É interessante notar que esse tipo de discussão a respeito dos efeitos psicológicos de um isolamento está cada vez mais em voga diante do grande público, devido à empreitada do homem em Marte, promovida por Elon Musk. Mas, desde sempre, essa questão foi debatida tanto na literatura ficcional quanto na científica. Em Poeira Lunar, Clarke consegue mostrar, de maneira bem prática e eficaz, como o ser humano depende de sua sociedade e alguns métodos aplicáveis para prevenir alguns problemas.
Outro ponto que merece destaque é o modo como cada um dos núcleos reage à situação. De um lado, temos os tripulantes da Selene, que estão presos e isolados do resto da humanidade. Do outro lado, temos os cientistas discutindo a respeito de maneiras de resgatar a nau. No entanto, este segundo grupo possui algumas pessoas que estão mais interessadas no desafio intelectual de encontrar um meio de resgate do que em um ato heroico. Uma certa sutileza que acrescenta tons de cinza dentro de um enredo cujos personagens, normalmente, são simples condutores da trama principal.
Apesar da Hard Science de Clarke, Poeira Lunar é datado
Um dos traços mais marcantes da literatura de Arthur C. Clarke é seu uso particular da hard-science. O autor, devido a seus conhecimentos científicos, consegue colocar tecnologias e situações extremamente próximas da realidade. Problemas de troca de temperatura, pressão atmosférica e gravidade, entre outros, que os turistas em Selene enfrentam na obra, são empecilhos que realmente aconteceriam. Isso gera um valor muito grande ao romance, por ser extremamente factível.
O problema é que, mesmo que um dos pontos fortes mais salientes do livro seja essa veracidade, o cenário principal da obra – o Mar da Sede – infelizmente não existe. Vale lembrar que o romance foi publicado quase uma década antes do pouso na Lua, portanto, nosso conhecimento a respeito do satélite natural aumentou exponencialmente. Tal conhecimento compromete, em partes, com a imersão na narrativa, pois atualmente já sabemos que não existe nenhum mar de poeira na Lua para uma nave naufragar.

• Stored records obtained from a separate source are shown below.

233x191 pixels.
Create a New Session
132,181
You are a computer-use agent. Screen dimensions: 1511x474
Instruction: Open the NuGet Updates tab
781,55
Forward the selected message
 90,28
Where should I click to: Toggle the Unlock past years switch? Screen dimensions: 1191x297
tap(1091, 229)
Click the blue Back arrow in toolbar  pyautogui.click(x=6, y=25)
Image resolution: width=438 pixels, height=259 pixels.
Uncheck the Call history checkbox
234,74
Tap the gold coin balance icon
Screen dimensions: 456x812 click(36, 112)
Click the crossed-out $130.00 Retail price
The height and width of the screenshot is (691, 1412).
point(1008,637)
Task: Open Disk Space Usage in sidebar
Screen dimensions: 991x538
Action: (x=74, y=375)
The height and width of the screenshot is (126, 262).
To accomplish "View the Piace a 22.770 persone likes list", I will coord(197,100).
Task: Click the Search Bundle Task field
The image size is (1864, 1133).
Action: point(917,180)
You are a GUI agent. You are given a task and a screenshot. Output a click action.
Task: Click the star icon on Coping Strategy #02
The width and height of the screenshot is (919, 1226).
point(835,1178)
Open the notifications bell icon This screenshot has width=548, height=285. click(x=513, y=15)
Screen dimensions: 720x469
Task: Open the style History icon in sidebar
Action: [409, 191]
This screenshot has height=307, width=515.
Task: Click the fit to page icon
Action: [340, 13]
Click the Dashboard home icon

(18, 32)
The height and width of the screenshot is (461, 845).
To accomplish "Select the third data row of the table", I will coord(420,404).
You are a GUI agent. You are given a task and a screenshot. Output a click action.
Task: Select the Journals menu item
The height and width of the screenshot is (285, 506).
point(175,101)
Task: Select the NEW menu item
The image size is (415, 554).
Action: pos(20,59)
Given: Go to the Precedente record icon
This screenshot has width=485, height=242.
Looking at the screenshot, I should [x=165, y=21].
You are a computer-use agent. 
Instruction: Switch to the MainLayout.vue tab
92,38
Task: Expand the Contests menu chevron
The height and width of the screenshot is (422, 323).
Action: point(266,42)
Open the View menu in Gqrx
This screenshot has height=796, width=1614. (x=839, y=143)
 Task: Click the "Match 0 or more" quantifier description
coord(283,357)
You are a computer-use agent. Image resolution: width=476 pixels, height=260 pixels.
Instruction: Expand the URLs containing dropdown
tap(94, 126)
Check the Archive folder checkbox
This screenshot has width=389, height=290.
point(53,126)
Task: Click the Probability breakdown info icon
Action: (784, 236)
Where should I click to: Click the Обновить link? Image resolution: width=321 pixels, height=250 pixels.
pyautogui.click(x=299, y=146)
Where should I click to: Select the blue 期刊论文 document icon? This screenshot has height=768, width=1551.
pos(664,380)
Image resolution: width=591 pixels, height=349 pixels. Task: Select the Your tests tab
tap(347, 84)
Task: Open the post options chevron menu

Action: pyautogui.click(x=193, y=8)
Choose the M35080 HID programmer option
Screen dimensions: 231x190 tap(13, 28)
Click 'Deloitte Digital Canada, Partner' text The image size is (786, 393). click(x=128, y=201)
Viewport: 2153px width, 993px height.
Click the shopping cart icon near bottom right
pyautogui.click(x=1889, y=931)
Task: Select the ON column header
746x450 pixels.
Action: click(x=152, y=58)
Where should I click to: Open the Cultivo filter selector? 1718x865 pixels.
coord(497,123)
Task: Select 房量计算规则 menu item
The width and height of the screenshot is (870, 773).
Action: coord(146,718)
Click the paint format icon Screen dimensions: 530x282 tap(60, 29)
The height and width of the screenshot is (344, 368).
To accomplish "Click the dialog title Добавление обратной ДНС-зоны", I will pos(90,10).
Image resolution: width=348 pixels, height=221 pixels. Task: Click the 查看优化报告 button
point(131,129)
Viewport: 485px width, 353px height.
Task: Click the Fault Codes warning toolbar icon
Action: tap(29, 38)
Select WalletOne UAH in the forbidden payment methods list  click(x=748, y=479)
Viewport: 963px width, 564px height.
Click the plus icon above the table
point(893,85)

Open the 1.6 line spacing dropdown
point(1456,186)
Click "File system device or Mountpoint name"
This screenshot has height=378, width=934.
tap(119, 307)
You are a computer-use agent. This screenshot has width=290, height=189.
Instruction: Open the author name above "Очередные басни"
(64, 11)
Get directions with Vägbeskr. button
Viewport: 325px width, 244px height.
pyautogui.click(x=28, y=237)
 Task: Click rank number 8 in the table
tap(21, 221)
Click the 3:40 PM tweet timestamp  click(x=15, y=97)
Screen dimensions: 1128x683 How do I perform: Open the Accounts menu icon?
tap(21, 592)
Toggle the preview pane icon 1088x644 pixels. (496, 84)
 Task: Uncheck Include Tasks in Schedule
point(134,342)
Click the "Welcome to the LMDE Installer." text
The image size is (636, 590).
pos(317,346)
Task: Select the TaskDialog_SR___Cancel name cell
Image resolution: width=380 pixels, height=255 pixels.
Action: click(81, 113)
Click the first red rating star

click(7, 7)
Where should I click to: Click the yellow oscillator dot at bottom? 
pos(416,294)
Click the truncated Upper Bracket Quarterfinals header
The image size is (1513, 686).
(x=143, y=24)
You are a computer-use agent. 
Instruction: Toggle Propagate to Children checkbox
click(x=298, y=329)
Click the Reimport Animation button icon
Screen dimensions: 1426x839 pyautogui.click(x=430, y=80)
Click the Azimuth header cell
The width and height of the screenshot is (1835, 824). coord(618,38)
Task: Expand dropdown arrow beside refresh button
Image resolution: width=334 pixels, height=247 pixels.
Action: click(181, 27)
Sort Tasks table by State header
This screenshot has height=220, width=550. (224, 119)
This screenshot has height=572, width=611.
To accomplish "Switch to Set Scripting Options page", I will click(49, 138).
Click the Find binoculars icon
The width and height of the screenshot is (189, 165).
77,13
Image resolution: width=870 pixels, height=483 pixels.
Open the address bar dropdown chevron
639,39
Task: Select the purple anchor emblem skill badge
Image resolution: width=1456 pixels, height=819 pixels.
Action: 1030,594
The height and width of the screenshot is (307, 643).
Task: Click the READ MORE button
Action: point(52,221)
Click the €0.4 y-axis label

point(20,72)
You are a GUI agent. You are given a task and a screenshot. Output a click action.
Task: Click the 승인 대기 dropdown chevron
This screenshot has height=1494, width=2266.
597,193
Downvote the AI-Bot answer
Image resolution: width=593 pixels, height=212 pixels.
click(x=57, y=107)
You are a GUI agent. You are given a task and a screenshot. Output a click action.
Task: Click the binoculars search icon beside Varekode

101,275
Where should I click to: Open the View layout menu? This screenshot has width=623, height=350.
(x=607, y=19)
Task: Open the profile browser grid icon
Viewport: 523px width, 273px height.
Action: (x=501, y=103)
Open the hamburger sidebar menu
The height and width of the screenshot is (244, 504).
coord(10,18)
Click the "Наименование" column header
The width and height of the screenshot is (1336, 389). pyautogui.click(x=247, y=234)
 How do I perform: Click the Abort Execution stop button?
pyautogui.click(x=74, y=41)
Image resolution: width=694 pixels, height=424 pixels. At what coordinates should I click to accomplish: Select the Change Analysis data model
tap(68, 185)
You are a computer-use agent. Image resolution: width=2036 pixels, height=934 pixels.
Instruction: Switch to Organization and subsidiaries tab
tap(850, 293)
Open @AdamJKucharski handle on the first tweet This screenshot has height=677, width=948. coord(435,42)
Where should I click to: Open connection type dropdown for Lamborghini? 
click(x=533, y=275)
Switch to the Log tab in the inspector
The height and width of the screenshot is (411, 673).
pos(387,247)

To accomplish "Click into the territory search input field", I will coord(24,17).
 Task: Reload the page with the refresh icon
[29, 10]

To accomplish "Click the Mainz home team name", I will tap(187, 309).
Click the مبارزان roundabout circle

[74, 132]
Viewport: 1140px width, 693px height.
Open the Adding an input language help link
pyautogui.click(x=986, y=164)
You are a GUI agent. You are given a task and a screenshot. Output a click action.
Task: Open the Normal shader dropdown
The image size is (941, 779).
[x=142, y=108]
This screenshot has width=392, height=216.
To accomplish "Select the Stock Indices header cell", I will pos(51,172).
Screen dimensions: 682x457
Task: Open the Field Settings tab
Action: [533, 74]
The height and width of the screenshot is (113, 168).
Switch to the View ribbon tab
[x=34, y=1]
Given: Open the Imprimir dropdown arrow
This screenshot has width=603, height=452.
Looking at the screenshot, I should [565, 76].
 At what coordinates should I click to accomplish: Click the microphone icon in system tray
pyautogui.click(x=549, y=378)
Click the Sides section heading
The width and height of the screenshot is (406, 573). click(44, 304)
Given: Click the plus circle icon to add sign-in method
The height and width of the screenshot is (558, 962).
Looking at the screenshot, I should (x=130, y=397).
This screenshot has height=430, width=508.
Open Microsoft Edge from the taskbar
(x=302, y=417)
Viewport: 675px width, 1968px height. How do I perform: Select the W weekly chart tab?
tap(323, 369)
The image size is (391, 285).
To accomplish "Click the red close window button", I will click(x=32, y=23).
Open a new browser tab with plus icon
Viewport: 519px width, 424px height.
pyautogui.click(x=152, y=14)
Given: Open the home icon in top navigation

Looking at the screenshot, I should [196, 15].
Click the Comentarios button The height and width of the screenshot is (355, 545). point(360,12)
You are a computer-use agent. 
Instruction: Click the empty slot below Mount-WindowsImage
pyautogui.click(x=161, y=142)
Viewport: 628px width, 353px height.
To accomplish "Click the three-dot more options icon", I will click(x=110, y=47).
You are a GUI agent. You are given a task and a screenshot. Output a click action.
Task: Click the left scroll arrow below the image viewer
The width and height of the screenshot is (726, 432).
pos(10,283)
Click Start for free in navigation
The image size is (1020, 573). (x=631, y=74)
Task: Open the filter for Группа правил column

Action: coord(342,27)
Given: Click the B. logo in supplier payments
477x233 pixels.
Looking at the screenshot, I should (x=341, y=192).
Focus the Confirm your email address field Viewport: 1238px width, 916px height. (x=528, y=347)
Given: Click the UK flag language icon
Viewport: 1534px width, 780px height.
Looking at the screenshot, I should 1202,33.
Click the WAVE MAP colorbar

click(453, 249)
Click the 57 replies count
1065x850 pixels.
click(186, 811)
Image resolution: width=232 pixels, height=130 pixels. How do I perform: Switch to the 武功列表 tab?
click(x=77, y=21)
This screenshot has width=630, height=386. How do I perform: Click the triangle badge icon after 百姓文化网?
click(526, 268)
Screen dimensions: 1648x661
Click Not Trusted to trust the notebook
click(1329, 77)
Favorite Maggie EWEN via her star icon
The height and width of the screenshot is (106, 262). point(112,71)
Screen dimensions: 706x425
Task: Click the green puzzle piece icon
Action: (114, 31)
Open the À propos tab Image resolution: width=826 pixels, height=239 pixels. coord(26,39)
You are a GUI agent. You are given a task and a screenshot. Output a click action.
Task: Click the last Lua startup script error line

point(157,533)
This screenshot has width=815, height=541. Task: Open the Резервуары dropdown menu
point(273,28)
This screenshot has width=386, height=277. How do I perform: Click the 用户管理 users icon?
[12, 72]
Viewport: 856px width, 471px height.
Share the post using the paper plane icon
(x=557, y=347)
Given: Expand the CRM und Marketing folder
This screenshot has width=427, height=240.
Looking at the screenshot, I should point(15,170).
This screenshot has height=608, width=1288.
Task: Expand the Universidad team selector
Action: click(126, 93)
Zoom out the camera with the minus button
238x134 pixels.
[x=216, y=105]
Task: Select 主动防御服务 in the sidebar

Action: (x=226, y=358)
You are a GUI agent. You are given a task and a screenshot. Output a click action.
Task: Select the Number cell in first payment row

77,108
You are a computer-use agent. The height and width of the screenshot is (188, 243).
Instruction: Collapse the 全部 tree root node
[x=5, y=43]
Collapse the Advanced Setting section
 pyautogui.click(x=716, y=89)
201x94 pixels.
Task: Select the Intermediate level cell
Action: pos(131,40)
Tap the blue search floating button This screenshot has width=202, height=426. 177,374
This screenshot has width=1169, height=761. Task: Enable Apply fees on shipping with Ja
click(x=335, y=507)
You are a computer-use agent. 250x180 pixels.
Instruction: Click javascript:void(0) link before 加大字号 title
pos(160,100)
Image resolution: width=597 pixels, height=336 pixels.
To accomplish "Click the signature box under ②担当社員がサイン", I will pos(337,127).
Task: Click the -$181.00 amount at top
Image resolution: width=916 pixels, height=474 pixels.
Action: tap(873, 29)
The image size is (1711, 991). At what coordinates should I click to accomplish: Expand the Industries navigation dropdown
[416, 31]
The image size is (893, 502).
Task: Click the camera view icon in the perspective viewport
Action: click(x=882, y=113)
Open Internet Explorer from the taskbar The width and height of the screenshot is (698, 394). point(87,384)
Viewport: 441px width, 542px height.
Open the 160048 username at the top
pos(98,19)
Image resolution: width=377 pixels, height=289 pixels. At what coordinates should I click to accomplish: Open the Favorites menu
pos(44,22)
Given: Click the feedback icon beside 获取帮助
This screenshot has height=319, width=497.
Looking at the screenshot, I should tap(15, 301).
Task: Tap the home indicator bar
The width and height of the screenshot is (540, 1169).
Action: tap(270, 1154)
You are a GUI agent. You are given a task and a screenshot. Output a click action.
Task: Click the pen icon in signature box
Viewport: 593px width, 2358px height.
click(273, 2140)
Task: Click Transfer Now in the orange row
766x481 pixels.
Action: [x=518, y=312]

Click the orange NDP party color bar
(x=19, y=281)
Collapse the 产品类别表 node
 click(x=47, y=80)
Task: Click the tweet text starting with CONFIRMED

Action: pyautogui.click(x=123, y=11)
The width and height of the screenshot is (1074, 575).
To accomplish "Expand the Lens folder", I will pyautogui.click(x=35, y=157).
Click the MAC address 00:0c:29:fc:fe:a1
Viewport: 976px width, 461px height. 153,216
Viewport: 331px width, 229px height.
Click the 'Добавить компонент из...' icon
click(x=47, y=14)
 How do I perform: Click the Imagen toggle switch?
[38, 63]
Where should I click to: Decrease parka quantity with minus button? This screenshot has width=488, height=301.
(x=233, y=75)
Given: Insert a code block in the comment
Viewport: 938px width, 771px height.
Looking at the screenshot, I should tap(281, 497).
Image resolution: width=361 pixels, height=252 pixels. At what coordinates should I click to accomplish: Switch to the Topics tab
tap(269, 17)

É claro que isso não invalida o trabalho de Clarke. Até mesmo porque, na época de sua escrita, a teoria mais plausível era que esse tipo de formação existisse na superfície lunar. Mas, para o leitor dos dias de hoje, é bem provável que esse fato gere um certo atrito na apreciação da obra.
Lua: Um palco de sonhos
Mesmo longe, fria e inóspita, a Lua sempre foi palco de diversas histórias. Luciano de Samósata, Cyrano de Bergerac, Julio Verne, Francis Godwin, Johannes Kepler e até mesmo Monteiro Lobato, foram apenas alguns autores que usaram o satélite natural como principal cenário de suas histórias.
Poeira Lunar, conta a história de um resgate neste local tão estranho e familiar para nós. Um lugar que olhamos desde crianças e nos fascinamos. Não está entre as melhores obras do autor, mas é impossível não imaginá-la como um ingresso para uma visita no nosso vizinho cósmico, dentro da mente dos leitores.
Arthur C. Clarke foi mais um dos grandes escritores a imaginar a humanidade fora de seu planeta natal. Apesar de todos seus defeitos como sociedade, no final, a coragem e intelectualidade do ser humano vencem a barreira da ignorância para ir além do que se pode ver no horizonte a olho nu. Ou, pelo menos, assim espero que seja.